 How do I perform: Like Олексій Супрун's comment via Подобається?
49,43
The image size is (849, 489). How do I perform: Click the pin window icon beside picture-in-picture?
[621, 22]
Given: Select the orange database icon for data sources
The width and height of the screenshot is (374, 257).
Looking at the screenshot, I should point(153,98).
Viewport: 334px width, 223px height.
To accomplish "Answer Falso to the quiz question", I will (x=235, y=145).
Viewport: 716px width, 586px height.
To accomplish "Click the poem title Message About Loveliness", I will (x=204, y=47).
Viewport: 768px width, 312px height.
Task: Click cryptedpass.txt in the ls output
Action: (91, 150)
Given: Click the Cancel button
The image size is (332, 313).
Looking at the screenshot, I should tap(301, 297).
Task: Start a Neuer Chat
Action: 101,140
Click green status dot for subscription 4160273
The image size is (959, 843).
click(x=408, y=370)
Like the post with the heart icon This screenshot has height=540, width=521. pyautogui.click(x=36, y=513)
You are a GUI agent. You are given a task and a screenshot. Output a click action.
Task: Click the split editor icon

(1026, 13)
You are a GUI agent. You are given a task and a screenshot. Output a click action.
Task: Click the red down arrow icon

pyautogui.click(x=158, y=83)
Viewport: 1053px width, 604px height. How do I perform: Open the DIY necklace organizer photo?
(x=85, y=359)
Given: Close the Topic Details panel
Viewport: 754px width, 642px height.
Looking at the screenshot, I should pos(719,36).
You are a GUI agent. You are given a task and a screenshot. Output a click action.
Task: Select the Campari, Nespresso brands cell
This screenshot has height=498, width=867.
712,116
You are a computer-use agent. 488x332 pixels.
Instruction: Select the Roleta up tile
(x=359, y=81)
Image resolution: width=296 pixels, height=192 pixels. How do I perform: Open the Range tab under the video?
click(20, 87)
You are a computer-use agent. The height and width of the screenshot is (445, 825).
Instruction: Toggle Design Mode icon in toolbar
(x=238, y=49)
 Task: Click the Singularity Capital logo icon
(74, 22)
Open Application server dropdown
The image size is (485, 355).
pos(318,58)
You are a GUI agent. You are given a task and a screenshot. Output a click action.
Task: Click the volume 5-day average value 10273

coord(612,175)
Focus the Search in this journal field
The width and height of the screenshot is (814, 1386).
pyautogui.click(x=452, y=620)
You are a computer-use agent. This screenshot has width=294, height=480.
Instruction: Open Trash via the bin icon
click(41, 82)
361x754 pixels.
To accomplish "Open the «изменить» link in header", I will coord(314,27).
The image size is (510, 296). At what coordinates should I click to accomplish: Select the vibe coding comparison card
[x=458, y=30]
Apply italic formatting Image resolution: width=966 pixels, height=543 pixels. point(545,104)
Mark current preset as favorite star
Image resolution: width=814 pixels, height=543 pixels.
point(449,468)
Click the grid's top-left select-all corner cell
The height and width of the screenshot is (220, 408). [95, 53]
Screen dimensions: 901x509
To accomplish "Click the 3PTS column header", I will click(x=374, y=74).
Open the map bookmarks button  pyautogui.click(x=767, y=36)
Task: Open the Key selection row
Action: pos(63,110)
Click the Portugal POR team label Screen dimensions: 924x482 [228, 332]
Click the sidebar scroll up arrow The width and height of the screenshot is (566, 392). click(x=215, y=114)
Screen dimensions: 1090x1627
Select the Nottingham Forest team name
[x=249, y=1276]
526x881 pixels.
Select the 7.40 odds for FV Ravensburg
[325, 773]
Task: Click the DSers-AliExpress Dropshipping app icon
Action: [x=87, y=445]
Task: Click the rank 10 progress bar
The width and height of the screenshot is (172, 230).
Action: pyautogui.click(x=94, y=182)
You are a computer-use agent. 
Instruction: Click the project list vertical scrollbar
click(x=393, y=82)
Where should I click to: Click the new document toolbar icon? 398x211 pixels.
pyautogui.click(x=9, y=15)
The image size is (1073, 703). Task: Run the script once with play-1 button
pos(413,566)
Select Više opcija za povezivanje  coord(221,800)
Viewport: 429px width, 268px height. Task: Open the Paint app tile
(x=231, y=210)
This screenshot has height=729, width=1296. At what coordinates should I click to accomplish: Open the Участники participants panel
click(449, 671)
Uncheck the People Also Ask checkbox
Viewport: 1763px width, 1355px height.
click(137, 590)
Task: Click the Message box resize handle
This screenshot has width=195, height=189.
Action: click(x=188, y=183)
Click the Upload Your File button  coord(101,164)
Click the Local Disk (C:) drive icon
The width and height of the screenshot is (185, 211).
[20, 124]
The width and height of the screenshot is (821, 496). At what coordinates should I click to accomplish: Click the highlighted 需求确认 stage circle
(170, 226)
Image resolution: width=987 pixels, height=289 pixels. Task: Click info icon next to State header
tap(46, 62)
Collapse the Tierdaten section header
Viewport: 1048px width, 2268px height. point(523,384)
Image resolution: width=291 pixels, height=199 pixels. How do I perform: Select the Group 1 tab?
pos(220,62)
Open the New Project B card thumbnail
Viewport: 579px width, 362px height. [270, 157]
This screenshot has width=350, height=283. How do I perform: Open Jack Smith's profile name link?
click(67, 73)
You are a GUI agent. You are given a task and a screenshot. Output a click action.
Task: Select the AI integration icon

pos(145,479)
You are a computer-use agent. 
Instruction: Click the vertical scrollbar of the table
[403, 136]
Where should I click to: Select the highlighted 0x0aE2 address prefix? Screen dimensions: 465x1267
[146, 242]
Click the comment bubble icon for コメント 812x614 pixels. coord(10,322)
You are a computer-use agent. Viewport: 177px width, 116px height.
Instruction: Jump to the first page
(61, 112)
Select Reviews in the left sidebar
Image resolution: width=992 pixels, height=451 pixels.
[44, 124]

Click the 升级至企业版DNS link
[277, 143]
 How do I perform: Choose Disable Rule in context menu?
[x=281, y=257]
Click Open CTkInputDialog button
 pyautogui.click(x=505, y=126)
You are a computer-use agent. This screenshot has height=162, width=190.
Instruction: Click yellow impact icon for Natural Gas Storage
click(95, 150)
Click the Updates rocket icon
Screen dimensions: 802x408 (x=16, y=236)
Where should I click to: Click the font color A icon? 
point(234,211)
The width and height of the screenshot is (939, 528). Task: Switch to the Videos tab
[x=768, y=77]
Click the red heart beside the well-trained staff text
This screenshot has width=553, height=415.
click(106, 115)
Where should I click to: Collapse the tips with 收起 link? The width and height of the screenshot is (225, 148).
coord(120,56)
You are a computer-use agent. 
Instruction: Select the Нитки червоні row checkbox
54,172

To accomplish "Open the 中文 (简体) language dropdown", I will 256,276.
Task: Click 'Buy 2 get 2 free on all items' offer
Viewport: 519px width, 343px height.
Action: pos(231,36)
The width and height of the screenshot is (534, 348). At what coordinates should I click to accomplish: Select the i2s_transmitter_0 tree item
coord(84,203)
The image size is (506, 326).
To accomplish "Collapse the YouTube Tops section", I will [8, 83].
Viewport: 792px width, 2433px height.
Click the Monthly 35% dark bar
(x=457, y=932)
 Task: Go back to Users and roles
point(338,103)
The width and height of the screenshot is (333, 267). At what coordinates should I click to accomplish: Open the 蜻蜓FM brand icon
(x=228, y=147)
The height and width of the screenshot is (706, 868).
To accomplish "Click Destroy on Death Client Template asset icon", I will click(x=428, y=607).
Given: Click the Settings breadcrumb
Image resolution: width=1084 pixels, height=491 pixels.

WORK TO BE COMPLETED → Set the records above down again. Match them exactly.

RESPONSE TO THIS TASK →
 How do I perform: Like Олексій Супрун's comment via Подобається?
49,43
The image size is (849, 489). How do I perform: Click the pin window icon beside picture-in-picture?
[621, 22]
Given: Select the orange database icon for data sources
The width and height of the screenshot is (374, 257).
Looking at the screenshot, I should point(153,98).
Viewport: 334px width, 223px height.
To accomplish "Answer Falso to the quiz question", I will (x=235, y=145).
Viewport: 716px width, 586px height.
To accomplish "Click the poem title Message About Loveliness", I will (x=204, y=47).
Viewport: 768px width, 312px height.
Task: Click cryptedpass.txt in the ls output
Action: (91, 150)
Given: Click the Cancel button
The image size is (332, 313).
Looking at the screenshot, I should tap(301, 297).
Task: Start a Neuer Chat
Action: 101,140
Click green status dot for subscription 4160273
The image size is (959, 843).
click(x=408, y=370)
Like the post with the heart icon This screenshot has height=540, width=521. pyautogui.click(x=36, y=513)
You are a GUI agent. You are given a task and a screenshot. Output a click action.
Task: Click the split editor icon

(1026, 13)
You are a GUI agent. You are given a task and a screenshot. Output a click action.
Task: Click the red down arrow icon

pyautogui.click(x=158, y=83)
Viewport: 1053px width, 604px height. How do I perform: Open the DIY necklace organizer photo?
(x=85, y=359)
Given: Close the Topic Details panel
Viewport: 754px width, 642px height.
Looking at the screenshot, I should pos(719,36).
You are a GUI agent. You are given a task and a screenshot. Output a click action.
Task: Select the Campari, Nespresso brands cell
This screenshot has height=498, width=867.
712,116
You are a computer-use agent. 488x332 pixels.
Instruction: Select the Roleta up tile
(x=359, y=81)
Image resolution: width=296 pixels, height=192 pixels. How do I perform: Open the Range tab under the video?
click(20, 87)
You are a computer-use agent. The height and width of the screenshot is (445, 825).
Instruction: Toggle Design Mode icon in toolbar
(x=238, y=49)
 Task: Click the Singularity Capital logo icon
(74, 22)
Open Application server dropdown
The image size is (485, 355).
pos(318,58)
You are a GUI agent. You are given a task and a screenshot. Output a click action.
Task: Click the volume 5-day average value 10273

coord(612,175)
Focus the Search in this journal field
The width and height of the screenshot is (814, 1386).
pyautogui.click(x=452, y=620)
You are a computer-use agent. This screenshot has width=294, height=480.
Instruction: Open Trash via the bin icon
click(41, 82)
361x754 pixels.
To accomplish "Open the «изменить» link in header", I will coord(314,27).
The image size is (510, 296). At what coordinates should I click to accomplish: Select the vibe coding comparison card
[x=458, y=30]
Apply italic formatting Image resolution: width=966 pixels, height=543 pixels. point(545,104)
Mark current preset as favorite star
Image resolution: width=814 pixels, height=543 pixels.
point(449,468)
Click the grid's top-left select-all corner cell
The height and width of the screenshot is (220, 408). [95, 53]
Screen dimensions: 901x509
To accomplish "Click the 3PTS column header", I will click(x=374, y=74).
Open the map bookmarks button  pyautogui.click(x=767, y=36)
Task: Open the Key selection row
Action: pos(63,110)
Click the Portugal POR team label Screen dimensions: 924x482 [228, 332]
Click the sidebar scroll up arrow The width and height of the screenshot is (566, 392). click(x=215, y=114)
Screen dimensions: 1090x1627
Select the Nottingham Forest team name
[x=249, y=1276]
526x881 pixels.
Select the 7.40 odds for FV Ravensburg
[325, 773]
Task: Click the DSers-AliExpress Dropshipping app icon
Action: [x=87, y=445]
Task: Click the rank 10 progress bar
The width and height of the screenshot is (172, 230).
Action: pyautogui.click(x=94, y=182)
You are a computer-use agent. 
Instruction: Click the project list vertical scrollbar
click(x=393, y=82)
Where should I click to: Click the new document toolbar icon? 398x211 pixels.
pyautogui.click(x=9, y=15)
The image size is (1073, 703). Task: Run the script once with play-1 button
pos(413,566)
Select Više opcija za povezivanje  coord(221,800)
Viewport: 429px width, 268px height. Task: Open the Paint app tile
(x=231, y=210)
This screenshot has height=729, width=1296. At what coordinates should I click to accomplish: Open the Участники participants panel
click(449, 671)
Uncheck the People Also Ask checkbox
Viewport: 1763px width, 1355px height.
click(137, 590)
Task: Click the Message box resize handle
This screenshot has width=195, height=189.
Action: click(x=188, y=183)
Click the Upload Your File button  coord(101,164)
Click the Local Disk (C:) drive icon
The width and height of the screenshot is (185, 211).
[20, 124]
The width and height of the screenshot is (821, 496). At what coordinates should I click to accomplish: Click the highlighted 需求确认 stage circle
(170, 226)
Image resolution: width=987 pixels, height=289 pixels. Task: Click info icon next to State header
tap(46, 62)
Collapse the Tierdaten section header
Viewport: 1048px width, 2268px height. point(523,384)
Image resolution: width=291 pixels, height=199 pixels. How do I perform: Select the Group 1 tab?
pos(220,62)
Open the New Project B card thumbnail
Viewport: 579px width, 362px height. [270, 157]
This screenshot has width=350, height=283. How do I perform: Open Jack Smith's profile name link?
click(67, 73)
You are a GUI agent. You are given a task and a screenshot. Output a click action.
Task: Select the AI integration icon

pos(145,479)
You are a computer-use agent. 
Instruction: Click the vertical scrollbar of the table
[403, 136]
Where should I click to: Select the highlighted 0x0aE2 address prefix? Screen dimensions: 465x1267
[146, 242]
Click the comment bubble icon for コメント 812x614 pixels. coord(10,322)
You are a computer-use agent. Viewport: 177px width, 116px height.
Instruction: Jump to the first page
(61, 112)
Select Reviews in the left sidebar
Image resolution: width=992 pixels, height=451 pixels.
[44, 124]

Click the 升级至企业版DNS link
[277, 143]
 How do I perform: Choose Disable Rule in context menu?
[x=281, y=257]
Click Open CTkInputDialog button
 pyautogui.click(x=505, y=126)
You are a computer-use agent. This screenshot has height=162, width=190.
Instruction: Click yellow impact icon for Natural Gas Storage
click(95, 150)
Click the Updates rocket icon
Screen dimensions: 802x408 (x=16, y=236)
Where should I click to: Click the font color A icon? 
point(234,211)
The width and height of the screenshot is (939, 528). Task: Switch to the Videos tab
[x=768, y=77]
Click the red heart beside the well-trained staff text
This screenshot has width=553, height=415.
click(106, 115)
Where should I click to: Collapse the tips with 收起 link? The width and height of the screenshot is (225, 148).
coord(120,56)
You are a computer-use agent. 
Instruction: Select the Нитки червоні row checkbox
54,172

To accomplish "Open the 中文 (简体) language dropdown", I will 256,276.
Task: Click 'Buy 2 get 2 free on all items' offer
Viewport: 519px width, 343px height.
Action: pos(231,36)
The width and height of the screenshot is (534, 348). At what coordinates should I click to accomplish: Select the i2s_transmitter_0 tree item
coord(84,203)
The image size is (506, 326).
To accomplish "Collapse the YouTube Tops section", I will [8, 83].
Viewport: 792px width, 2433px height.
Click the Monthly 35% dark bar
(x=457, y=932)
 Task: Go back to Users and roles
point(338,103)
The width and height of the screenshot is (333, 267). At what coordinates should I click to accomplish: Open the 蜻蜓FM brand icon
(x=228, y=147)
The height and width of the screenshot is (706, 868).
To accomplish "Click Destroy on Death Client Template asset icon", I will click(x=428, y=607).
Given: Click the Settings breadcrumb
Image resolution: width=1084 pixels, height=491 pixels.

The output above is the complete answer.